Classe 1986, è laureato in Giurisprudenza presso l’Università Federico II di Napoli. Quando non scrive nè edita bozze altrui studia a un master di diritto europeo, in attesa di potersi dedicare alla storia moderna, alla musica e ai classici della letteratura. E' incidentalmente caporedattore di Libertiamo.it.
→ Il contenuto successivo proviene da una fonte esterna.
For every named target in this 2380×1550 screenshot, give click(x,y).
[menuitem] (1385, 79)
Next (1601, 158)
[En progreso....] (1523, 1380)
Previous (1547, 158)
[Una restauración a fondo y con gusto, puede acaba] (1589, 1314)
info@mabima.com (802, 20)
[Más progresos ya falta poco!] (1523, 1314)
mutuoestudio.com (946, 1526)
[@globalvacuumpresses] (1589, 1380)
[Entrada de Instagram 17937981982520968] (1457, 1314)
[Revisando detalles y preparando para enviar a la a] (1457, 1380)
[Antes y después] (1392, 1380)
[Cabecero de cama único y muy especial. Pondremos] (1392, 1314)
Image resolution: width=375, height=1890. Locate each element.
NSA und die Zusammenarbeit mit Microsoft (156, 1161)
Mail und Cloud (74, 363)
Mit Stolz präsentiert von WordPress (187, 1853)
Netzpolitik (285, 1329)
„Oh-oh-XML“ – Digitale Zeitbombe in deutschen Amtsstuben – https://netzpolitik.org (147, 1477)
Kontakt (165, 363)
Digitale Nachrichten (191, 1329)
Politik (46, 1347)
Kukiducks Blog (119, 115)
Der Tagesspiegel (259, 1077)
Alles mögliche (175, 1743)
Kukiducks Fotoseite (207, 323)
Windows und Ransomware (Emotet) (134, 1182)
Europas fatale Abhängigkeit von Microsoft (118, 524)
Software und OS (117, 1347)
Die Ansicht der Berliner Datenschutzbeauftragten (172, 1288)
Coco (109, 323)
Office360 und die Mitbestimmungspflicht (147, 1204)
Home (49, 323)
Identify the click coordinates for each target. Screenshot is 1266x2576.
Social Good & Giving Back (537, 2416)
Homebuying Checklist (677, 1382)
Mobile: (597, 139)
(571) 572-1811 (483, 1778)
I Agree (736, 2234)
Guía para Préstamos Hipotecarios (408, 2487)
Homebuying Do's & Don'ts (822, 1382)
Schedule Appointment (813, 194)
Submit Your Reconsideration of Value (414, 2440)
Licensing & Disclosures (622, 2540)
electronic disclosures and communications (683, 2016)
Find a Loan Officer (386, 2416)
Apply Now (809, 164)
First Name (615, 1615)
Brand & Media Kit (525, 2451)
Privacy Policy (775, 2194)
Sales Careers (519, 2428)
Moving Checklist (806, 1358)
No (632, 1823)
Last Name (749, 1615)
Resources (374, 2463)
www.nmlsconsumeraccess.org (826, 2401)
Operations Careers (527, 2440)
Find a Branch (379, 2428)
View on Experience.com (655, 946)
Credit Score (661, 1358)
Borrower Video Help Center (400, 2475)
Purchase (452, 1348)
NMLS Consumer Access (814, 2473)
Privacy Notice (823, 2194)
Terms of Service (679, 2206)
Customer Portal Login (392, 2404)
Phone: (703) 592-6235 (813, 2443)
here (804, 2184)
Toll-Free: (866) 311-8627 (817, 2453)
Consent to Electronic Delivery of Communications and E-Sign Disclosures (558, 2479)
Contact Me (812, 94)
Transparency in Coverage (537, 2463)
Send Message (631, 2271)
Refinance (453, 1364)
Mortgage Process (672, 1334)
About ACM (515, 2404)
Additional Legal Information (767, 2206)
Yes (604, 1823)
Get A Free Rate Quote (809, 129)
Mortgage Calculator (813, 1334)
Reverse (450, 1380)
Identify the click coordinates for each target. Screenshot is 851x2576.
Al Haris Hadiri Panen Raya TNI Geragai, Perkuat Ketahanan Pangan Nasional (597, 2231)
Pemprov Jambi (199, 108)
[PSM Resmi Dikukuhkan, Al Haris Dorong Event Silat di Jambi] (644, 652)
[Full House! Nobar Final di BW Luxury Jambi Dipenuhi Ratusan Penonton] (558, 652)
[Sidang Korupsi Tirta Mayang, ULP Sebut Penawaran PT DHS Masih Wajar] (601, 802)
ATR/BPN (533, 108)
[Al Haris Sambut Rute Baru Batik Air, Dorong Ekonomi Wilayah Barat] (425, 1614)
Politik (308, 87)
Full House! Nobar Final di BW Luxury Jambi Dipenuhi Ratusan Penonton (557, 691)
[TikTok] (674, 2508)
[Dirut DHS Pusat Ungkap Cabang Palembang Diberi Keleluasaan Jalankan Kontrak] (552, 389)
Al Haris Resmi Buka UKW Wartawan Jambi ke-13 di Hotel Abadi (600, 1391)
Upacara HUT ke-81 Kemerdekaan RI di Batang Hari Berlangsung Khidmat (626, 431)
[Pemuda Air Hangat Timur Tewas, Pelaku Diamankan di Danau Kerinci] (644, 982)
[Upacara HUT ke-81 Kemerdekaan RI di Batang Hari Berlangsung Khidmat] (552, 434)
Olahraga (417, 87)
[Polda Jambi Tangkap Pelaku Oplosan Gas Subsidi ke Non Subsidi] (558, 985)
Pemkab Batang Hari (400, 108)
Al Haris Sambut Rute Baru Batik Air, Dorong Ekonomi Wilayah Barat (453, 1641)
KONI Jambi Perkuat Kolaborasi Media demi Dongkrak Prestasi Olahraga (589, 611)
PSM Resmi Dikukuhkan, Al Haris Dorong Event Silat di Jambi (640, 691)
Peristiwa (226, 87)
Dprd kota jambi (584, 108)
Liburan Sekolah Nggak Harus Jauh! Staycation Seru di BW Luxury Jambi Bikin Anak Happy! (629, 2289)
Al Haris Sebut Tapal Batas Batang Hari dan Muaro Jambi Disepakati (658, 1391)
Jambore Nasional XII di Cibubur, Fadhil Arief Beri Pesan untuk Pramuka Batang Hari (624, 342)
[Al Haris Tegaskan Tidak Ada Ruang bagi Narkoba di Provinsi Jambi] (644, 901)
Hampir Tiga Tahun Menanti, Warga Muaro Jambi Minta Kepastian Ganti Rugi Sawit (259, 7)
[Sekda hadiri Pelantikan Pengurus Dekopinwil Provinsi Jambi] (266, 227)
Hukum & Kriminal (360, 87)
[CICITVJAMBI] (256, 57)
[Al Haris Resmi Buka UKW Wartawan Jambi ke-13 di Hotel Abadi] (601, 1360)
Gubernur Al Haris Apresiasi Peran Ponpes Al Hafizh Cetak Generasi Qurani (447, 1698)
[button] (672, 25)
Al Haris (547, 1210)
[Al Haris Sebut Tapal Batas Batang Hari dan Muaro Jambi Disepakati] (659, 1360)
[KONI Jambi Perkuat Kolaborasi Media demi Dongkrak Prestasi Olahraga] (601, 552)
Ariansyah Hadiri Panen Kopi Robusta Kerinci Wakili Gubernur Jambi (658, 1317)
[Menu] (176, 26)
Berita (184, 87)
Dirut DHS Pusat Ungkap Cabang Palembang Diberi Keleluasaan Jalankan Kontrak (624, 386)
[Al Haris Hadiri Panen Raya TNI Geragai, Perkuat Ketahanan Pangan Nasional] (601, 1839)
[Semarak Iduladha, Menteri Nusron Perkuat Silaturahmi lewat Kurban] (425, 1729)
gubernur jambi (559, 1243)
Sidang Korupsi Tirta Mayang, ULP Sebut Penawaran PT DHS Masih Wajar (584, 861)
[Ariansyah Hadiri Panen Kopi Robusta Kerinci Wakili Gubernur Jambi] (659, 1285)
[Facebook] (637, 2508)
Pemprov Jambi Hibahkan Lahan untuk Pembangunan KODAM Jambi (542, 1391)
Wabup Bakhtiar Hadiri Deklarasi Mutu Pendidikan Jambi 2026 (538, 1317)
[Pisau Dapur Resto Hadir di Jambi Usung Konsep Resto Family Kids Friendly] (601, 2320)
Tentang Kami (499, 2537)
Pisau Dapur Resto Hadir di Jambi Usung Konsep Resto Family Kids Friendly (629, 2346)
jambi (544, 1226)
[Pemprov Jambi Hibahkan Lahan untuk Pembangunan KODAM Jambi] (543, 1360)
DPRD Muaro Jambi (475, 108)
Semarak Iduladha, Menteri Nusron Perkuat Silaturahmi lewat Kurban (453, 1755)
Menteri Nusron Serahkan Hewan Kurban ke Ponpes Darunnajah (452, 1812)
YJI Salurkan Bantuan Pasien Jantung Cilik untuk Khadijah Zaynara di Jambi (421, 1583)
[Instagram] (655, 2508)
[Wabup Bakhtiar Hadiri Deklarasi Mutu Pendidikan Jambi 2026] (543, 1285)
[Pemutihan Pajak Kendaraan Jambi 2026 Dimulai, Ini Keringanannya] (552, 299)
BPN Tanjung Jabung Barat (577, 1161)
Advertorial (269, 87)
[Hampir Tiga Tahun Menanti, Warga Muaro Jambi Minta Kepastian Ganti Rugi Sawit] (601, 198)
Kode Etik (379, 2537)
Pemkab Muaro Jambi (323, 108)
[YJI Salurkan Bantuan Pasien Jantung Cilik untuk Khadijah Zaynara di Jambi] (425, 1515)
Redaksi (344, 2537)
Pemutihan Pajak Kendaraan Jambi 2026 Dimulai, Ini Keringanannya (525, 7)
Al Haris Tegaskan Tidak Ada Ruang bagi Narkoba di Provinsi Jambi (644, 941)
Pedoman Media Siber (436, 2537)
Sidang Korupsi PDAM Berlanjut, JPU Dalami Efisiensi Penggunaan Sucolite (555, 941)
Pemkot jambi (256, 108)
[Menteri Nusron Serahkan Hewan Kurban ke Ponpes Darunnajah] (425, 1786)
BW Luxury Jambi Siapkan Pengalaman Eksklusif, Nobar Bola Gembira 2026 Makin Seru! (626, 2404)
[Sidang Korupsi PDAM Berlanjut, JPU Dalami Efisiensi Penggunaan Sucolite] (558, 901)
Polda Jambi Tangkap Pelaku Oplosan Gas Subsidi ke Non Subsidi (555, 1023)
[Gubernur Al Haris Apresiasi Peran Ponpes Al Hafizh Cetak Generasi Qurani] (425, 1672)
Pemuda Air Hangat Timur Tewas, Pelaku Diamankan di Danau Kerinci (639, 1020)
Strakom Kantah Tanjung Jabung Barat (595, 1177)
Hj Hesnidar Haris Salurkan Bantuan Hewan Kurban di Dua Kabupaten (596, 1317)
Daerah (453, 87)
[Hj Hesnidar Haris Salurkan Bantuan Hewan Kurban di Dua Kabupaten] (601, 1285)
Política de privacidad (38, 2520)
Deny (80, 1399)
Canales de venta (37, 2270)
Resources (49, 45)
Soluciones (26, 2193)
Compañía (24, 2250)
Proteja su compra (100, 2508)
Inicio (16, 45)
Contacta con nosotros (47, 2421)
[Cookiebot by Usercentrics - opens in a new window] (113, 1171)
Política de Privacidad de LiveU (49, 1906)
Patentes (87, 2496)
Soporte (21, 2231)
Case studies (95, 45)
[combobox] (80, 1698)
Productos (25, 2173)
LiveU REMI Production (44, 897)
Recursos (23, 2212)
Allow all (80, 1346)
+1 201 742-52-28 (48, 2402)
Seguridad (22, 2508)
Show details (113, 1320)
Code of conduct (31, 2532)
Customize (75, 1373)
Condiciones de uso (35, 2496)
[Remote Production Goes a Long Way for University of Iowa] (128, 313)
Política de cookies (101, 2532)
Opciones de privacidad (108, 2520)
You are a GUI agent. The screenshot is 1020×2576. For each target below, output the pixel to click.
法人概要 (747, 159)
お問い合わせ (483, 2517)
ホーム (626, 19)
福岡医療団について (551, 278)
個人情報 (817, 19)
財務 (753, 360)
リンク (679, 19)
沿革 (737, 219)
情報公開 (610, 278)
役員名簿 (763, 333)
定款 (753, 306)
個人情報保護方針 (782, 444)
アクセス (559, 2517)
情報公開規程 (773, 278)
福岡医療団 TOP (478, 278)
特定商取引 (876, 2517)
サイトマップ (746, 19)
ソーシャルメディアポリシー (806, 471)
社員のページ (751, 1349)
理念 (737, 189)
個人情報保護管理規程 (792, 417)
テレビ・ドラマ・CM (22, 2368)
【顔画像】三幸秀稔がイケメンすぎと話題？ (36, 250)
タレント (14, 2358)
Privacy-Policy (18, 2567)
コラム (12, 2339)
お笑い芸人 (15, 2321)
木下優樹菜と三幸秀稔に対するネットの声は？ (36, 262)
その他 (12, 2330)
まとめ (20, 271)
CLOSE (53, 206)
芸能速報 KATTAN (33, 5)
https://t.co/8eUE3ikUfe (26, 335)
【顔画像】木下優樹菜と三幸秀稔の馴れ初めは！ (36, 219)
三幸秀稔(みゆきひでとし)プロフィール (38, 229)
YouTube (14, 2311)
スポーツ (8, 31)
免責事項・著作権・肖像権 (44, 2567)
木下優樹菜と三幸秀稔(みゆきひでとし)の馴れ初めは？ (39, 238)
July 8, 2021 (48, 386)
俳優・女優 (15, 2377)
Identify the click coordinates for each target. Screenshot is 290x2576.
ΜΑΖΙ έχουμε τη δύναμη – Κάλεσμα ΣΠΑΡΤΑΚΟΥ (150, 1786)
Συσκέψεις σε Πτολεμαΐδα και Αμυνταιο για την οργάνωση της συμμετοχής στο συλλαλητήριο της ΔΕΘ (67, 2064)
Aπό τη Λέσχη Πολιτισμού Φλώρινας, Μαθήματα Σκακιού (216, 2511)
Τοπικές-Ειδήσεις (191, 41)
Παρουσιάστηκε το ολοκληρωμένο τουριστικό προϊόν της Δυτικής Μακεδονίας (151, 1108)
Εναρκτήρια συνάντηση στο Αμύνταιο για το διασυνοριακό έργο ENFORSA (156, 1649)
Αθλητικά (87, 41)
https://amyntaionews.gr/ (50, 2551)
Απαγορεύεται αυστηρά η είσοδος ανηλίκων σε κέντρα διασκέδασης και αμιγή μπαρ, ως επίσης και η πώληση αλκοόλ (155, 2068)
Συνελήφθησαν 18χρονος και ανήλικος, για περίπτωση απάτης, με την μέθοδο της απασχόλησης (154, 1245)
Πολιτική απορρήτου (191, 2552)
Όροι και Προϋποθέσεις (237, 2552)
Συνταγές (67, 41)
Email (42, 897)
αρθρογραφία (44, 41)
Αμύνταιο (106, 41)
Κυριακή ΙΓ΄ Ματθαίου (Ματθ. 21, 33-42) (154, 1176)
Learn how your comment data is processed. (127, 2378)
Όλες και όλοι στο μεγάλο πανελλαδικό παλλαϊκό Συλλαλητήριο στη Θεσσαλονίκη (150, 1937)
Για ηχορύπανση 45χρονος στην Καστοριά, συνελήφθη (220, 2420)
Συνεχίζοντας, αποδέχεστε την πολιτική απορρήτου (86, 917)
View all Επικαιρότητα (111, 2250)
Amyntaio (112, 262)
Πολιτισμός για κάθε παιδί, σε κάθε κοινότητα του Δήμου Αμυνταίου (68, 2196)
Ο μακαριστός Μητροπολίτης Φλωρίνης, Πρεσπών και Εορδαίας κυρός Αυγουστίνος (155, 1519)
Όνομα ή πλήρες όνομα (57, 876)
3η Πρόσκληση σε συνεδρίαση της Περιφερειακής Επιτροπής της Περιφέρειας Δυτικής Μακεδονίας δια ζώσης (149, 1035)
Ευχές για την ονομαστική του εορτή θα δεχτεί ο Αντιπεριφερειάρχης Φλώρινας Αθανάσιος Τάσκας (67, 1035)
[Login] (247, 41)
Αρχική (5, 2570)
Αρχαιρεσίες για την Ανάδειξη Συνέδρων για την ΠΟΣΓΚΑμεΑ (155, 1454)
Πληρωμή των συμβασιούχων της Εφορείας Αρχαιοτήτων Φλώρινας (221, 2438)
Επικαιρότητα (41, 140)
6 Responses to “Per licenziare una vera riforma del lavoro, licenziare Sacconi”

  1. alex PSI scrive:

    La visione giuslavoristica di Sacconi e Tiraborschi sono completamente opposte a quella del Sen. Ichino. I primi hanno deformato il libro bianco di Marco Biagi valorizzando solo le norme in esso previste riguardanti la moltiplicazione delle tipologie contrattuali, senza tuttavia approfondire il sistema ammortizzatori sociali, le agenzie di collocamento al lavoro non hanno mai decollato e, in conclusione la riforma del mercato del lavoro del centro destra si è tradotta in un fallimento totale. Ichino propone un contratto unico, che toccherebbe ovviamente soltanto i nuovi assunti e andrebbe ad ampliare le tutele in relazione all’anzianità maturata. Tutto deve essere ricompreso ovviamente a una maggior semplificazione legislativa che dovrà portare alla conseguente semplificazione per gli organi di controllo che dovranno diventare più severi coi furbi che sfruttano il caporalato e violano le norme sulla sicurezza dei lavoratori. Altro capitolo: I VOUCHER, Sacconi gli ha lanciati per i lavori dell’agricoltura, ma chi non assicura i dipendenti è stato sanzionato? alla carota bisogna saper abbinare anche il bastone. Io ti dò, a te imprenditore, una legge che semplifica i tuoi adempimenti, ma nel contempo se vedo che tu fai il furbo ti sanziono con severità maggiore.

  2. Paolo scrive:

    Ottimo.

    Piccola nota di stile: esiste il verbo “citare”; usiamolo, giacché “io quoto” può dirlo il geometra mentre rileva la misura da pavimento a solaio.

  3. Lucio Scudiero scrive:

    Concordo Paolo, l’ho usato per la prima volta, e non lo farò più. Non piace nemmeno a me.

  4. enzo51 scrive:

    @ Lucio e Paolo

    E perchè!!

    Fa tanto trendy!

    A prescindere, Sacconi,l’uomo buono per tutte le stagioni è la quintessenza dell’inutilità di certi personaggi che non hanno avuto il pudore di eclissarsi quando la parabola politica del loro”padrone” – leggi Craxi- era abbondantemente tramontata.

    Ma tantè!! Un pò di socialistume e della peggiore specie questo governo ha ancora bisogno,non fosse altro che per illudere ancora le cosidette masse operaie che tutto ciò che sa di sinistra è a loro vantaggio.Niente di più spudoratamente falso!

    Una sana economia vista da destra con un must di giusto sociale potrebbe raddrizzare la barca Italia in contesto europeo e mondiale.

  5. ALESSANDRONOLI scrive:

    Guarda sicuramente meglio Sacconi che Gasparri e La Russa che sono degli inetti.

  6. lodovico scrive:

    Riforma assai difficile: ma in Italia si può licenziare in presenza di un art.4 della Costituzione che ne tutela il diritto?